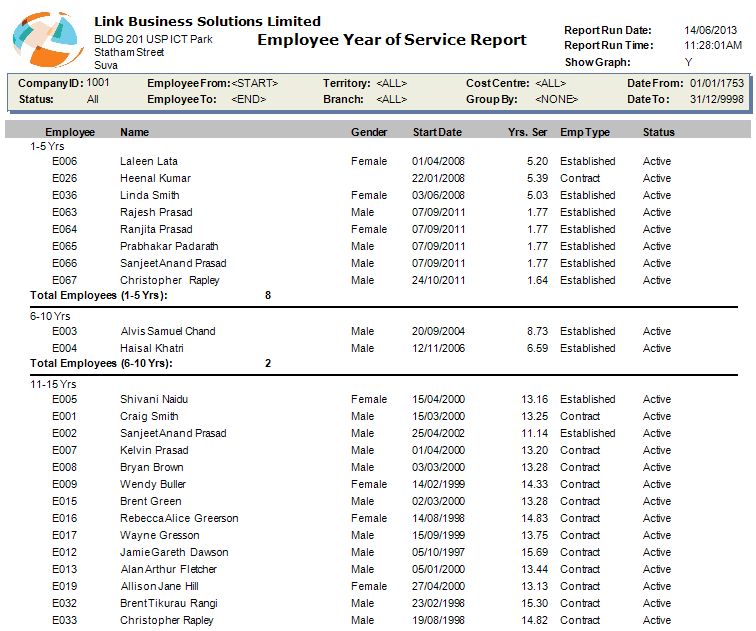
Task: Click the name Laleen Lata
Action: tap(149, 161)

---

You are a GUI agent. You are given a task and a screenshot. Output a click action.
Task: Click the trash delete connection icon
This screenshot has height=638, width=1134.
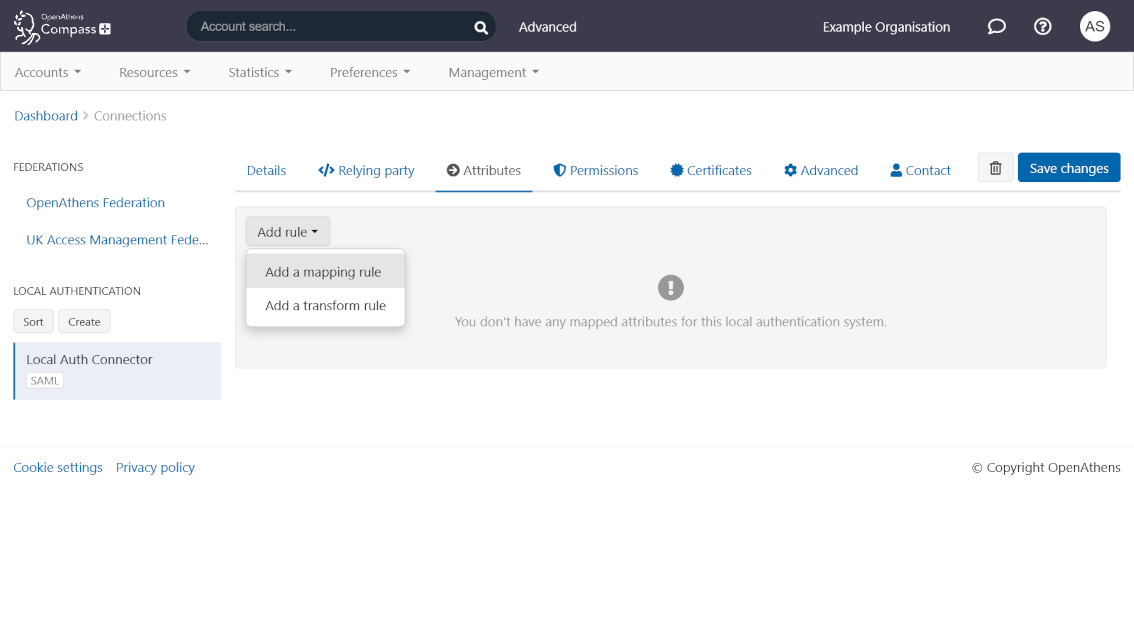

==

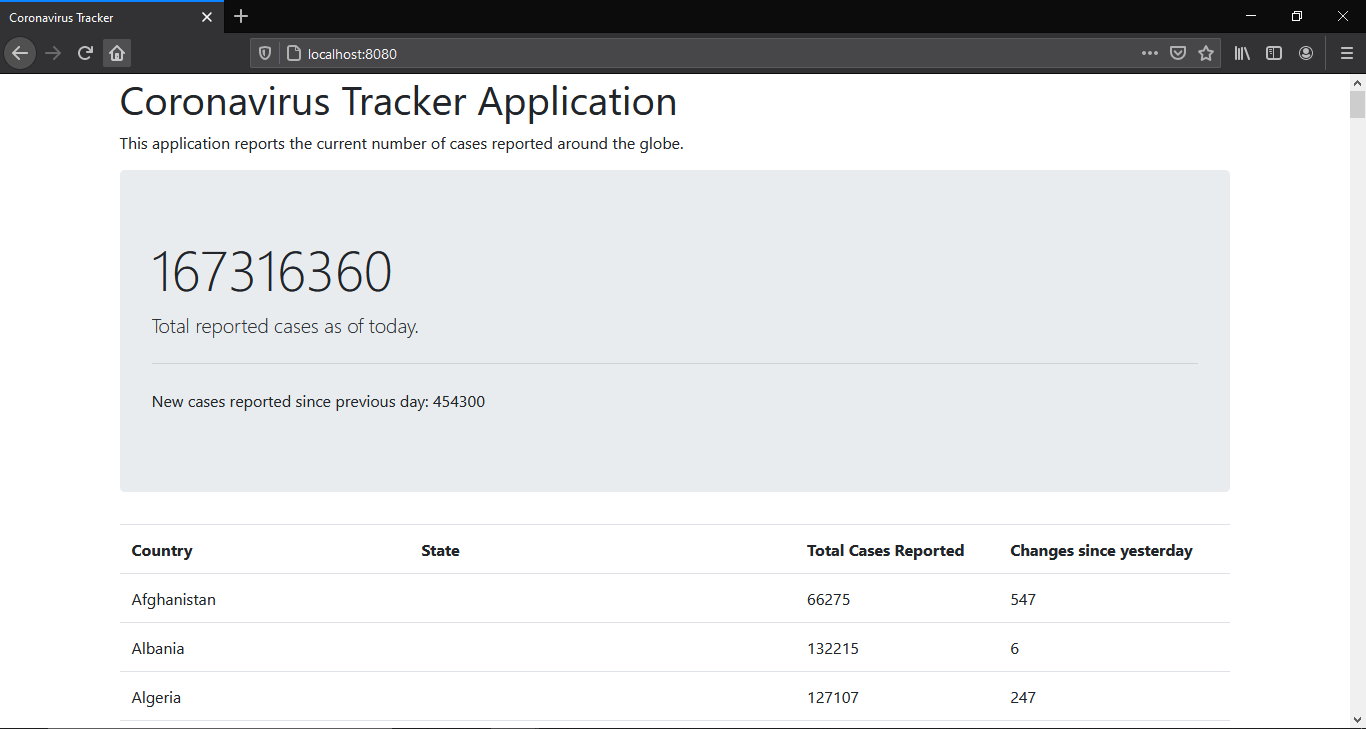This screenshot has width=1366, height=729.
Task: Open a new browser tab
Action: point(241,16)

WORK INSTRUCTION: Above is a listing; print exactly its lines from the one with "You are a GUI" through the one with "This screenshot has height=638, width=1134.", and no other lines.

EXERCISE OUTPUT:
You are a GUI agent. You are given a task and a screenshot. Output a click action.
Task: Click the trash delete connection icon
This screenshot has height=638, width=1134.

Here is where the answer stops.